By the looks of all these raw food eaters, and people like Salma Hayek, all this cleansing and raw food eating seems to be working. They look amazing, they swear they feel amazing, but even though they're not using their ovens, they remain slaves to the kitchen with all the preparation involved in their raw food lifestyles. There are even charlatan "doctors" running around claiming that raw food diets can cure cancer. I'm not disputing the fact that eating well and living a healthy lifestyle can do us all good, but the bullshit that goes along with it kind of turns me off. For example, if you want to become a "CoolerCleanser", you must invest a minimum of $58 per day and receive two deliveries of fresh juices. As I mentioned, the cleanses only last for 3 or 5 days, but I'm thinking that you're not going to run to McDonalds the second you slurp down that last bottle of Brazil nut milk.'re supposed to eat a diet of raw and vegan foods before beginning the juice cleanse, and after completing it - for $72 a day. 

We all know that leading a healthy lifestyle can be expensive.

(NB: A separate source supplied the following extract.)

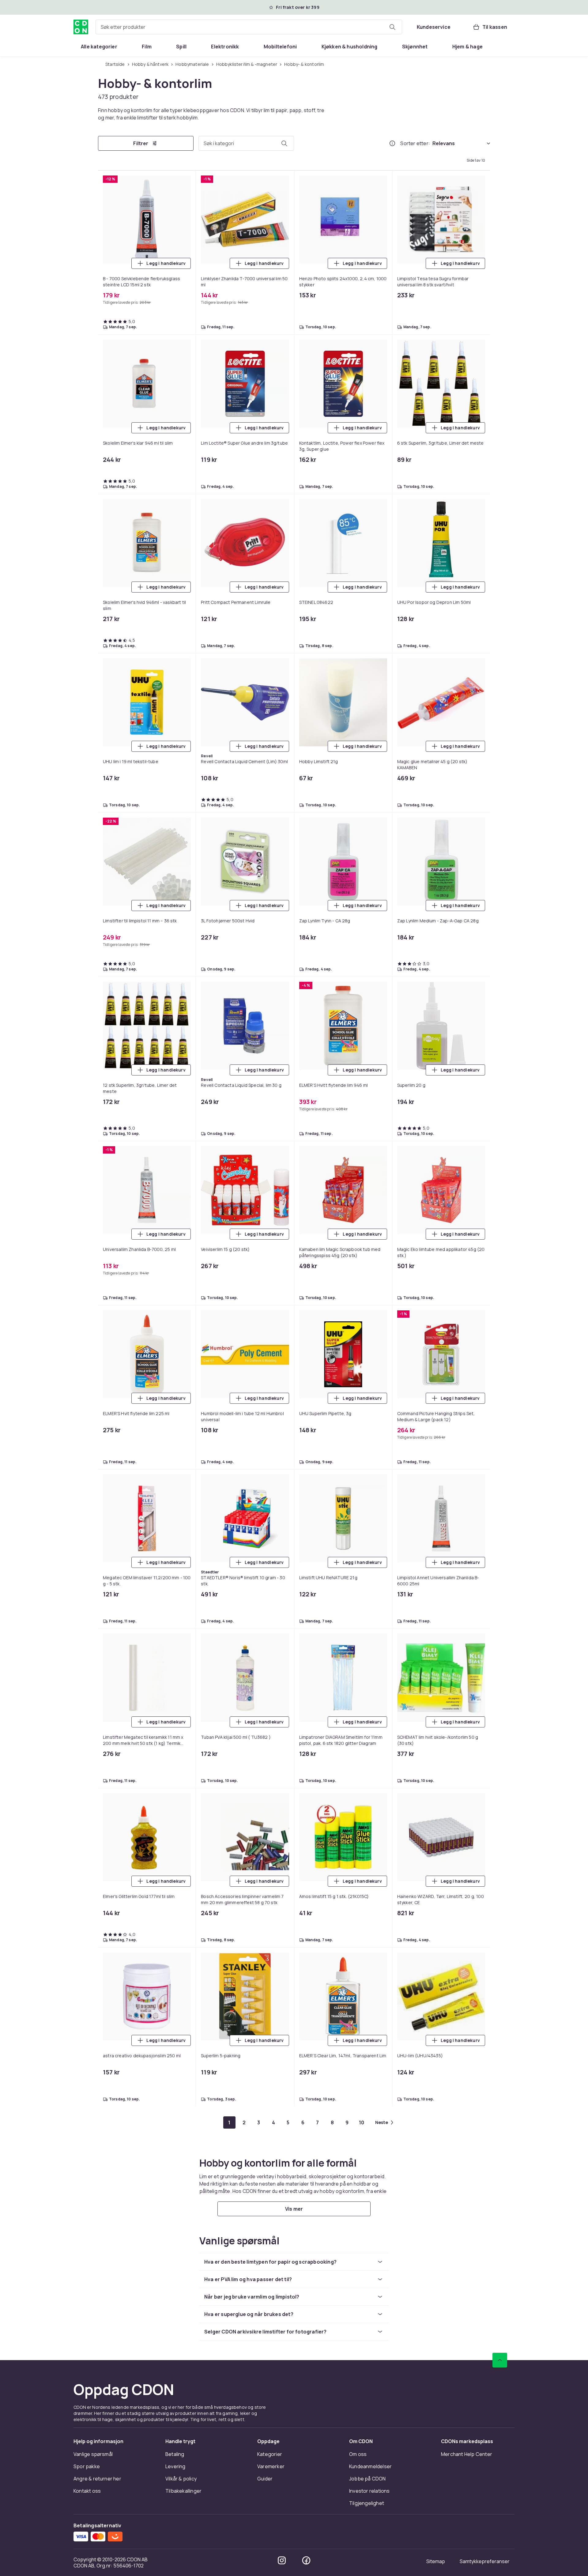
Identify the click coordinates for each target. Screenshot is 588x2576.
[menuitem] (99, 46)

We also know how polluted the food supply is with antibiotic and hormone enhanced factory farmed animals and genetically modified produce. But, where is there a happy medium? How do we go from White Castle and McDonalds to collard-wrapped enchiladas and carrot, beet and Fuji apple juice? Is the answer in the image above? If you're Martha Stewart, it is; if you're me, the answer is somewhere closer to White Castle and McDonalds. It's not that I deliberately try to abuse my body by feeding it garbage, I just wish there was less garbage out there for me to eat, and more healthy stuff that isn't going to chain me to a juicer or leave me listening for the doorbell twice a day. What is the answer? Like the "reason for the season", everybody has a different one. Mine is, I don't know. You put a plate of holiday food in front of me, I'll eat it; You put a bottle of "essential green" or "essential red" juice, or a plate of "young coconut" Pad Thai in front of me, I'll eat that, too. So what's the problem? By the way, I haven't had a White Castle hamburger in over a decade. 

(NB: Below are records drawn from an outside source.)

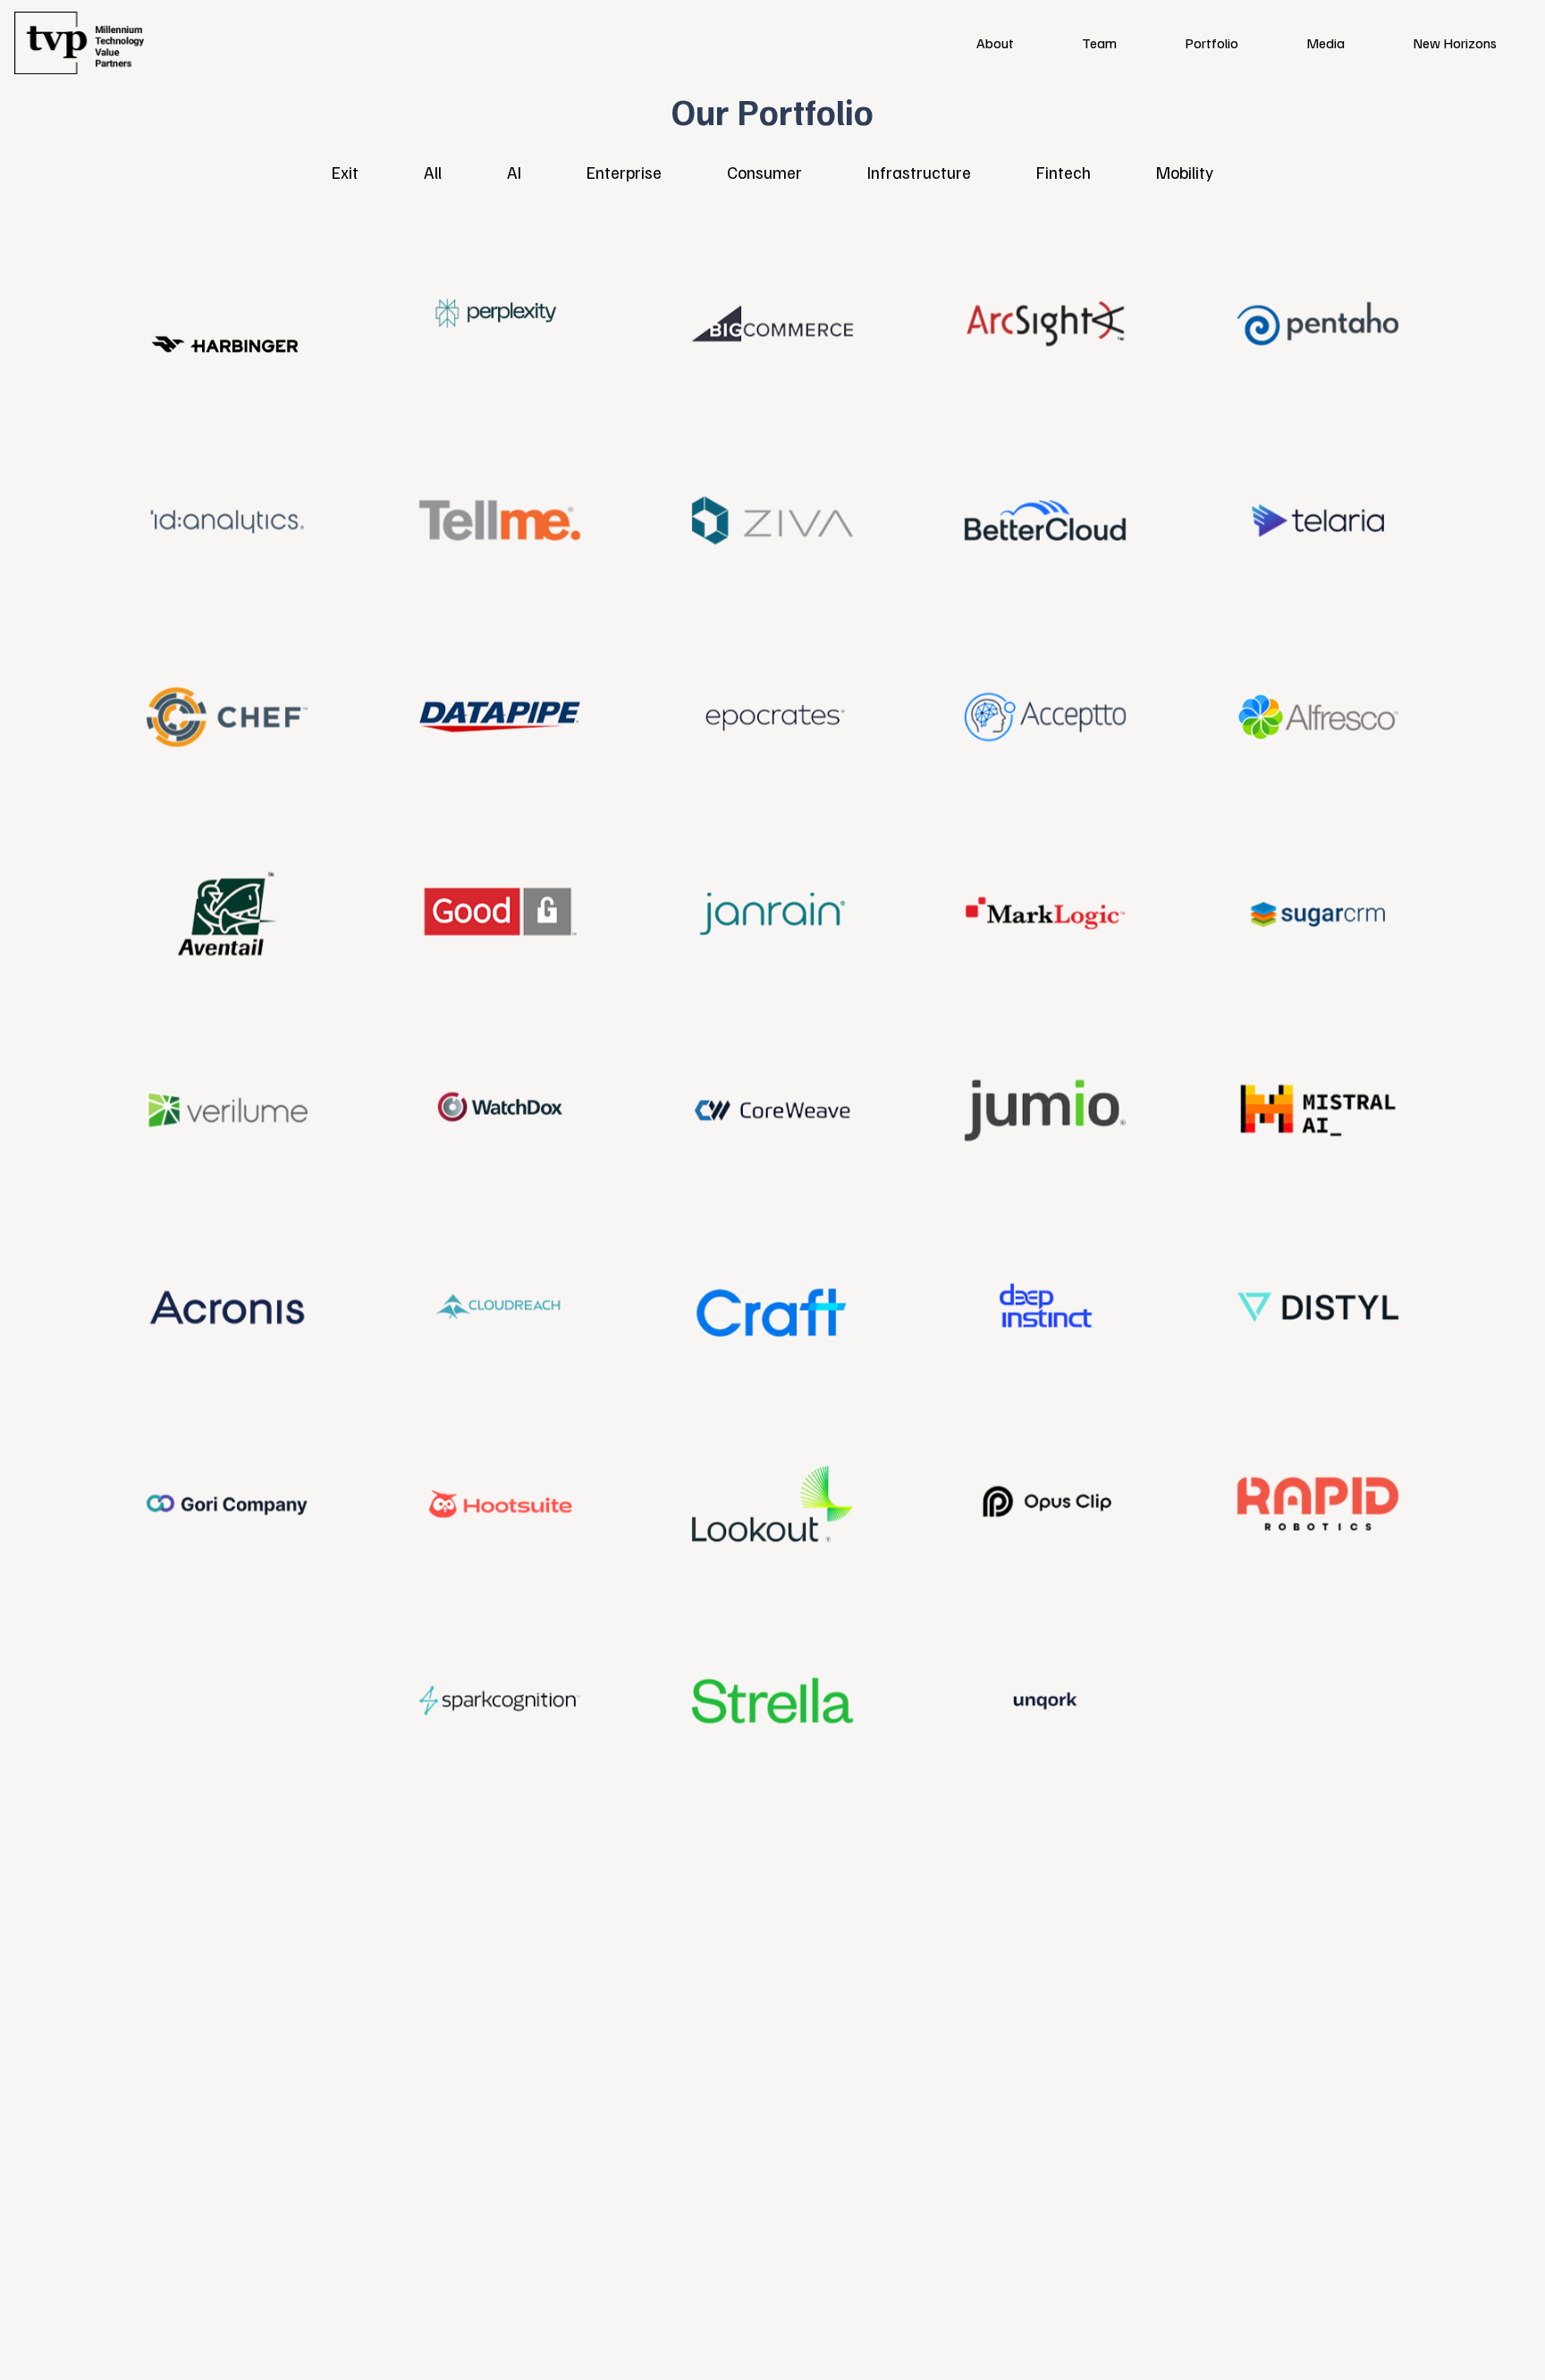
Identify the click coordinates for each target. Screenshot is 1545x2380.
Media (1325, 43)
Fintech (1063, 171)
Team (1099, 43)
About (995, 43)
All (433, 171)
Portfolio (1211, 43)
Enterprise (624, 171)
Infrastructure (919, 171)
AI (514, 171)
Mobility (1184, 171)
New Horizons (1455, 43)
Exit (345, 171)
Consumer (764, 171)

Maybe, one day, I'll see the light and try a cleanse. Now is not the time. The life of a writer is one of stress, deadlines and solitude. Those three things can make you crazy, but I'm a bit too skeptical to think that juice is going to cure me of all that. But if a basket of holiday goodies happens to land on my doorstep, I wouldn't hesitate to bring them inside. A cooler bag full of fresh-pressed juices and some raw food? Not interested. At least not right now. 


R.I.P. Elizabeth Edwards: After just reading last weekend that her cancer had metastasized, and she was out of treatment options, I read that Elizabeth Edwards, ex-wife of ex-vice presidential candidate (among other things) John Edwards, passed away yesterday at the age of 61. I always hate to hear of anyone succumbing to cancer, because I've lost a number of friends and family members to this dreaded disease. News of her death hit me particularly hard because I continue to watch a number of loved ones struggle with this insidious illness. My heart goes out to her children, especially her two youngest. It is always tough to lose a parent, no matter how old you are, but for young children, the loss is especially brutal. With her courageous battle behind her, may she rest in peace.